I numeri e gli asset del patrimonio culturale italiano, motore di sviluppo economico e finanziario con tanti settori collegati
Il patrimonio culturale italiano viene messo per consuetudine alla voce “capitale intangibile”, ha una estensione straordinaria, è diffuso, è unico e da sempre crea valore al sistema Paese, oltre che alle singole comunità. Mettere ordine a quella che è stata chiamata economia della bellezza è un’impresa nella quale si sono cimentati in molti, per ultima la Banca Ifis che ha condotto una ricerca realizzata per il Padiglione Venezia alla Biennale di architettura proprio con l’intenzione di tirare fuori dei numeri. Ne viene fuori una sorta di di censimento che ha coinvolto patrimonio paesaggistico, siti storici e archeologici, edifici, teatri, musei, manifatture, società di servizi. Un insieme di capitali che costituisce il 17,2% del Pil nazionale, annovera 128 milioni di persone che ogni anno usufruiscono del patrimonio culturale italiano, 341 mila imprese design driven che utilizzano la bellezza come fattore distintivo, il 31% sul totale delle aziende italiane che riportano 682 miliardi di fatturato.

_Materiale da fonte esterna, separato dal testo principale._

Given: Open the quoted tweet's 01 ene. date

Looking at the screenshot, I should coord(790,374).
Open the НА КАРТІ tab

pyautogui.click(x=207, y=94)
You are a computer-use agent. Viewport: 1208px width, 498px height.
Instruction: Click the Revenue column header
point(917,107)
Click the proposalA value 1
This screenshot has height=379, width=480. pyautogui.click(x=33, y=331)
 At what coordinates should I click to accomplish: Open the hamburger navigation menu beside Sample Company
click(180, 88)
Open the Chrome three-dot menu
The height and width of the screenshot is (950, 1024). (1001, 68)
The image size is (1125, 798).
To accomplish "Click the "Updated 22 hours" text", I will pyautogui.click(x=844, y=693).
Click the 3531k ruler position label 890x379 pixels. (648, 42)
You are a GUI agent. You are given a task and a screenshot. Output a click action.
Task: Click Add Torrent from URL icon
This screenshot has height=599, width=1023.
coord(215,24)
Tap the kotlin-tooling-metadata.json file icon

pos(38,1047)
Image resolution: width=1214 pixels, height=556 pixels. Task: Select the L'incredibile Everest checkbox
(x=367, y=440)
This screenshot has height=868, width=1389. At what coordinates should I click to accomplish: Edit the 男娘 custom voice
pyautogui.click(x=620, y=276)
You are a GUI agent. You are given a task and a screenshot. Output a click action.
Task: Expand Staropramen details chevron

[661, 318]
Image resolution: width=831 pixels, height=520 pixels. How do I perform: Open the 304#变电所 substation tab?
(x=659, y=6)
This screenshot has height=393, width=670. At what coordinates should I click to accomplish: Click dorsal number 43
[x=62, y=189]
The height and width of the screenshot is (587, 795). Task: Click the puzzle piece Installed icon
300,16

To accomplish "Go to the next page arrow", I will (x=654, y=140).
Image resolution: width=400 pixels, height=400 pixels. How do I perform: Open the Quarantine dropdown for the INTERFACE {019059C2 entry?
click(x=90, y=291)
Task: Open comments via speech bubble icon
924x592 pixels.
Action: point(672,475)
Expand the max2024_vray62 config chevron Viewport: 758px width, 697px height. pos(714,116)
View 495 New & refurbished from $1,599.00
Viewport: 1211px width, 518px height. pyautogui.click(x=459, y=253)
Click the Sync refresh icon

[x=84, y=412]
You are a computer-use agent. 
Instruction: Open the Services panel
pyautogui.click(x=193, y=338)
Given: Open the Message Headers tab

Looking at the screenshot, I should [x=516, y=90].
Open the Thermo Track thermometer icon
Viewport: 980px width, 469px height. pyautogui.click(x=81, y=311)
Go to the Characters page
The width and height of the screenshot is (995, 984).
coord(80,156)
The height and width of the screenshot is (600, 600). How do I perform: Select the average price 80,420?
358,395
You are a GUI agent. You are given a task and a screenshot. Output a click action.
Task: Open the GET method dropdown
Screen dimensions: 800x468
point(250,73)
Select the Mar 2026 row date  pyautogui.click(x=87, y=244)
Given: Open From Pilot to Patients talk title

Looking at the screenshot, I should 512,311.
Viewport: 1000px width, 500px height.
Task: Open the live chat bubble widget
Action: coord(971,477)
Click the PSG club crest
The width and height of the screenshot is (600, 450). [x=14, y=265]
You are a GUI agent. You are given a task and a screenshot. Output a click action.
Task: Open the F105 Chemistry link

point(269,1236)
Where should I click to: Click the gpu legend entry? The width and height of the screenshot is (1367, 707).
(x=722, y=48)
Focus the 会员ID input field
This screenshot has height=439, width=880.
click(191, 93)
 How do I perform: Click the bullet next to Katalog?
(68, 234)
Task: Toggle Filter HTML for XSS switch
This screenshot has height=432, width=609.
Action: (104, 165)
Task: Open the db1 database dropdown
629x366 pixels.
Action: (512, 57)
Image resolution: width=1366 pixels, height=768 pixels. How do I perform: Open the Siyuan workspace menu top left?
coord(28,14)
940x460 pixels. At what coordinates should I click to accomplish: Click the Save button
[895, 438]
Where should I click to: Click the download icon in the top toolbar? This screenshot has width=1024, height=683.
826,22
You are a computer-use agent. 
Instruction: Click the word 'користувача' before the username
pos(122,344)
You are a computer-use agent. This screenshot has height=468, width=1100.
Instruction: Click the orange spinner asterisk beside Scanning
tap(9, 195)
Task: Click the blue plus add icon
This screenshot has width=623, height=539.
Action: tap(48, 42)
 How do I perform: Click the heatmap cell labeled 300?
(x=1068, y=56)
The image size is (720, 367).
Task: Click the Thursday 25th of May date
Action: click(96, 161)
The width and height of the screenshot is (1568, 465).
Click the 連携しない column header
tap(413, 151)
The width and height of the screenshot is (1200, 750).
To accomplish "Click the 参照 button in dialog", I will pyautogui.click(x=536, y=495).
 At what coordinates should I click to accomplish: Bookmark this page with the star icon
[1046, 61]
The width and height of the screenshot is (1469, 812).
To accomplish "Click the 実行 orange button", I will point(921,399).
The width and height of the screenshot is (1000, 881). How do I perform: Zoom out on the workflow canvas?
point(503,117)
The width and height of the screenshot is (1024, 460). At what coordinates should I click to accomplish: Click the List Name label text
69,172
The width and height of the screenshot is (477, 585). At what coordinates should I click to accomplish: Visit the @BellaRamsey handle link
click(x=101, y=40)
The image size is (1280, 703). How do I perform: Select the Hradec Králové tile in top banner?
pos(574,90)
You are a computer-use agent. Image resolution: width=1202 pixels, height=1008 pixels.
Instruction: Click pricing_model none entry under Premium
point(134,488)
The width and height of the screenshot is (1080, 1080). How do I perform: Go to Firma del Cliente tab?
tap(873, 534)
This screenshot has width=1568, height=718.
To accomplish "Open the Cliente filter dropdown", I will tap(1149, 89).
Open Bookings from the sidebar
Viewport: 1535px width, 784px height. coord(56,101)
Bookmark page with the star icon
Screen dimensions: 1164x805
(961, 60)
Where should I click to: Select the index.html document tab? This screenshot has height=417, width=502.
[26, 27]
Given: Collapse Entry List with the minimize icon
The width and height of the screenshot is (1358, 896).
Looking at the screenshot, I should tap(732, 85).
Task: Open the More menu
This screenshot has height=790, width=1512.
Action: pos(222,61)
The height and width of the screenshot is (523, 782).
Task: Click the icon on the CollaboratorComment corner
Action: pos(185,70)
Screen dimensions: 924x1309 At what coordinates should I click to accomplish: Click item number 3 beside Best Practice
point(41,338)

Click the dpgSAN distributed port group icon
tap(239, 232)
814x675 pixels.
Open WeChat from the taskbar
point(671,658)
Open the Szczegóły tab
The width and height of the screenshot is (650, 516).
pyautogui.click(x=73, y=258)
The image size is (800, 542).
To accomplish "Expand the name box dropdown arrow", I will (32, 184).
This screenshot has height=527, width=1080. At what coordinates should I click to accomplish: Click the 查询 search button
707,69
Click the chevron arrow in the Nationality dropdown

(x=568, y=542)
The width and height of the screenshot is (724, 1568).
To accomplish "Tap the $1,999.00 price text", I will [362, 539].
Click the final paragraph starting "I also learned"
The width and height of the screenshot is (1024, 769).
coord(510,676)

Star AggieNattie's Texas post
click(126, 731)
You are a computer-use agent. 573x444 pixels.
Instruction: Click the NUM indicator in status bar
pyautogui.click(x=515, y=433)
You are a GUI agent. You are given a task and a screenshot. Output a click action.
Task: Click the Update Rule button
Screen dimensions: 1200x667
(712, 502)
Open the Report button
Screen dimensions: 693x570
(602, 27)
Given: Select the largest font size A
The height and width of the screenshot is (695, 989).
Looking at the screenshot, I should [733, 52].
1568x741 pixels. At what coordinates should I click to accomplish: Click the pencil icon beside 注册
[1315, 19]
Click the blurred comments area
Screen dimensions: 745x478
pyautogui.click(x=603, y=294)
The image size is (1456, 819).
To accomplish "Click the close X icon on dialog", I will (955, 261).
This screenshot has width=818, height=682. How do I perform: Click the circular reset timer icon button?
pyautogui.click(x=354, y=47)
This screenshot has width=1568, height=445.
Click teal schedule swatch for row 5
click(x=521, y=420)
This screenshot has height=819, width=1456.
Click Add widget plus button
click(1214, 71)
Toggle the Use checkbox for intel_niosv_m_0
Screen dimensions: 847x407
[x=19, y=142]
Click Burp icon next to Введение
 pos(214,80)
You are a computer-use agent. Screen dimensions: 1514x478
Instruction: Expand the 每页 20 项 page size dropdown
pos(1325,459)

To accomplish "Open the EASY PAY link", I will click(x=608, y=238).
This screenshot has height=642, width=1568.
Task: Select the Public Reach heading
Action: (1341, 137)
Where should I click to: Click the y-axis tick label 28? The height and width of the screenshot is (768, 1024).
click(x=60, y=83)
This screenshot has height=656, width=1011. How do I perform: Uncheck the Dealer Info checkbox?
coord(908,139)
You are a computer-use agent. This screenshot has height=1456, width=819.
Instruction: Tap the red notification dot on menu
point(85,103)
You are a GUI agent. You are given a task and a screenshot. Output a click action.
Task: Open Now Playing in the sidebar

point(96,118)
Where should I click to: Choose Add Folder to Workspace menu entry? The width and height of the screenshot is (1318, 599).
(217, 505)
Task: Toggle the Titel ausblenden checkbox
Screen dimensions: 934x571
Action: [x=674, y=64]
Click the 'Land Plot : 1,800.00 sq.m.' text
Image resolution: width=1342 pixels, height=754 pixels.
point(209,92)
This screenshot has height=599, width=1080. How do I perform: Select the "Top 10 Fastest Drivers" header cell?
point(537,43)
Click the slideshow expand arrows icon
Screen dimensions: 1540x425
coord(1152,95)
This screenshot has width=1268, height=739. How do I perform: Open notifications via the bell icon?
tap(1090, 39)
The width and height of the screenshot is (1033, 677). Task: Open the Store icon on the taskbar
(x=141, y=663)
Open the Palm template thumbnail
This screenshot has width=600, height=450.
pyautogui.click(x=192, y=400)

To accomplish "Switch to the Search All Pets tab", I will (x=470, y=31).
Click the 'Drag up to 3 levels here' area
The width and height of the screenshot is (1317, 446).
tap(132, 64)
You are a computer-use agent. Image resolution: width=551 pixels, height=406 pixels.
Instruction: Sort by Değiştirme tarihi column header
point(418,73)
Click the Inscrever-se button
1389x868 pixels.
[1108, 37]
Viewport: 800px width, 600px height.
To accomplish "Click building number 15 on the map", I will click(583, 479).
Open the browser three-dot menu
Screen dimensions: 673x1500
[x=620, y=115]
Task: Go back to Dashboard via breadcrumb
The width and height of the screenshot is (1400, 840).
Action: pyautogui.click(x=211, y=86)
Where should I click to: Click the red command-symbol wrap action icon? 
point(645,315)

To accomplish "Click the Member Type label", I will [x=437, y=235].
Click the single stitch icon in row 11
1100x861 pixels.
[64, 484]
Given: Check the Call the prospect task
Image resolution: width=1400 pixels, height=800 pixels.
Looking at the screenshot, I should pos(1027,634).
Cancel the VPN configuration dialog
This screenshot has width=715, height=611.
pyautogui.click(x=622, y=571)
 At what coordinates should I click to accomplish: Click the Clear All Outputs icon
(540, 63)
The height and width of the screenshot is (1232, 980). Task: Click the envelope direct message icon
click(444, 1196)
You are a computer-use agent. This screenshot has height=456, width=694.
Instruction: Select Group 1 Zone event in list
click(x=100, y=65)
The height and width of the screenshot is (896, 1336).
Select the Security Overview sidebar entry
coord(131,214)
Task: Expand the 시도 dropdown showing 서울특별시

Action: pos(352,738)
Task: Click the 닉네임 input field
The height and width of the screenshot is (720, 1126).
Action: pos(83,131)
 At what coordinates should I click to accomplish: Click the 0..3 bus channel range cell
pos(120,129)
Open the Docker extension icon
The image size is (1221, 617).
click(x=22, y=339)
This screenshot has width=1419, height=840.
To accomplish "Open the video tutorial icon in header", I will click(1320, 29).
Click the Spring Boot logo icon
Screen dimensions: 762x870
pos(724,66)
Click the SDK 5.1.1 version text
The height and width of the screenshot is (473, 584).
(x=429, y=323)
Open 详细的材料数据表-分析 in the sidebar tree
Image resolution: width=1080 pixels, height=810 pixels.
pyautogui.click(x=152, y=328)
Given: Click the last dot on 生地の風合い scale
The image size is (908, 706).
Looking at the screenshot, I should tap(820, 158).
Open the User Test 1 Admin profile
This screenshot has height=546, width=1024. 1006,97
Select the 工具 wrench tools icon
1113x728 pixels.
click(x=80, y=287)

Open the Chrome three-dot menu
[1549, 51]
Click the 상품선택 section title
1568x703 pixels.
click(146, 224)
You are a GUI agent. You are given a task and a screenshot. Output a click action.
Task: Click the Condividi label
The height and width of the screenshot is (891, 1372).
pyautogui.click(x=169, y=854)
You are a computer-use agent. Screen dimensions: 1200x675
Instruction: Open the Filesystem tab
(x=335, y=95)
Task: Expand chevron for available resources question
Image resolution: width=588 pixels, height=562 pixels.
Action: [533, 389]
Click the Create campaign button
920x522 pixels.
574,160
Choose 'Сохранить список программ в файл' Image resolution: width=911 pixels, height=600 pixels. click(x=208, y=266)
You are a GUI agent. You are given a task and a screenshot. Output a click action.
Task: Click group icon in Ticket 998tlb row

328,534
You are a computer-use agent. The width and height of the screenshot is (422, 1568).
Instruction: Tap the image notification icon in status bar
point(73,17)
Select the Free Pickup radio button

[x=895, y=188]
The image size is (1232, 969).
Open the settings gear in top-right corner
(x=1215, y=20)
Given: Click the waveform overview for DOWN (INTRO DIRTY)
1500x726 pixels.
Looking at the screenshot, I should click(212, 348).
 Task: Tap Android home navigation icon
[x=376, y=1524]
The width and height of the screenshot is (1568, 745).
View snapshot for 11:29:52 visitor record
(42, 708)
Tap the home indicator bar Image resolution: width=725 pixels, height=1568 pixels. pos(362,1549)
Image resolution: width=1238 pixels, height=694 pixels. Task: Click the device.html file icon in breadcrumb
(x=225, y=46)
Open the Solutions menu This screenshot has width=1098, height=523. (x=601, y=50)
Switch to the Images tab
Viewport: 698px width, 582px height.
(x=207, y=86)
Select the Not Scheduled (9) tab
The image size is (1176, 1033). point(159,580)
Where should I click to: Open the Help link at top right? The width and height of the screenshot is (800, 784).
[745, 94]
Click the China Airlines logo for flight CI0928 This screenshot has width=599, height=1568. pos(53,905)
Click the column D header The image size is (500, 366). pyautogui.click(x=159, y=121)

Dunque un vero motore di sviluppo economico e finanziario che mette in campo anche programmi innovativi di rigenerazione e restauro. Ed ecco dunque diventare l’ecosistema tangibile e misurabile e che al patrimonio storico, artistico, culturale, naturalistico e paesaggistico unisce i servizi collegati come ad esempio trasporti ed hospitality. I settori produttivi sono un ulteriore drive che genera quei numeri citati dall’indagine e sono concentrati soprattutto nell’agroalimentare, automotive e altri mezzi di trasporto, cosmesi, meccanica e altra manifattura, cosmetica, moda, orologeria e gioielleria. Ma anche sistema casa e artigianato artistico, laddove le case history di successo riescono ad essere in sinergia in pianificazioni strategiche di filiera nelle sue molteplici forme.
In Italia si trovano 57 siti Unesco nella World Heritage List, a cui recentemente sono state aggiunte Padova e Montecatini, patrimonio mondiale dell’umanità e secondo gli autori di tutti gli studi rappresentano soltanto la punta di un iceberg dalle dimensioni imponenti. Anche il Fai (Fondo ambientale italiano) da anni si occupa di censire il patrimonio artistico e culturale italiano ed è dalle stime del Fai che possiamo dire che in Italia si contano oltre 4.000 musei, 6.000 aree archeologiche, 85.000 chiese soggette a tutela e 40.000 dimore storiche censite, senza considerare l’arte a cielo aperto costituita da coste, riserve e paesaggi naturali. Cinque anni fa la Corte dei Conti per reagire ad un’ennesima operazione delle agenzie di rating internazionale che avevano declassato il nostro Paese, ha provato a stimare il valore di questo asset. Secondo i dati del bilancio del Dipartimento della Ragioneria Generale dello Stato, il patrimonio italiano ha dunque un valore di almeno 986 miliardi di euro tra attività finanziarie e non finanziarie. Le opere d’arte classificate come beni mobili di valore culturale, biblioteche e archivi valgono 174 miliardi di euro (il 10,4% del nostro Pil). A fronte di questi numeri, ci sono però dei problemi rilevanti proprio in tema di conservazione e manutenzione. L’Italia è sempre agli ultimi posti per la percentuale di spesa pubblica destinata alla cultura. A fronte di una media europea pari al 2,1%, la nostra quota è pari all’1,4%.
Negli ultimi tempi sono intervenute in maniera più efficace fondazioni, banche compagnie del settore energy per contribuire al sostegno di progetti e luoghi, anche a supporto della Pubblica amministrazione che gestisce oltre 3.000 dei circa 5.000 tra musei, palazzi e monumenti che generano una spesa energetica annua che si aggira intorno ai 250 milioni di euro. Operazioni di sponsorizzazione hanno reso possibile il restauro di tante realtà del complesso dei beni italiani, mentre in altri casi si sono concentrate sul dare sostegni concreti ai produttori del Made in Italy.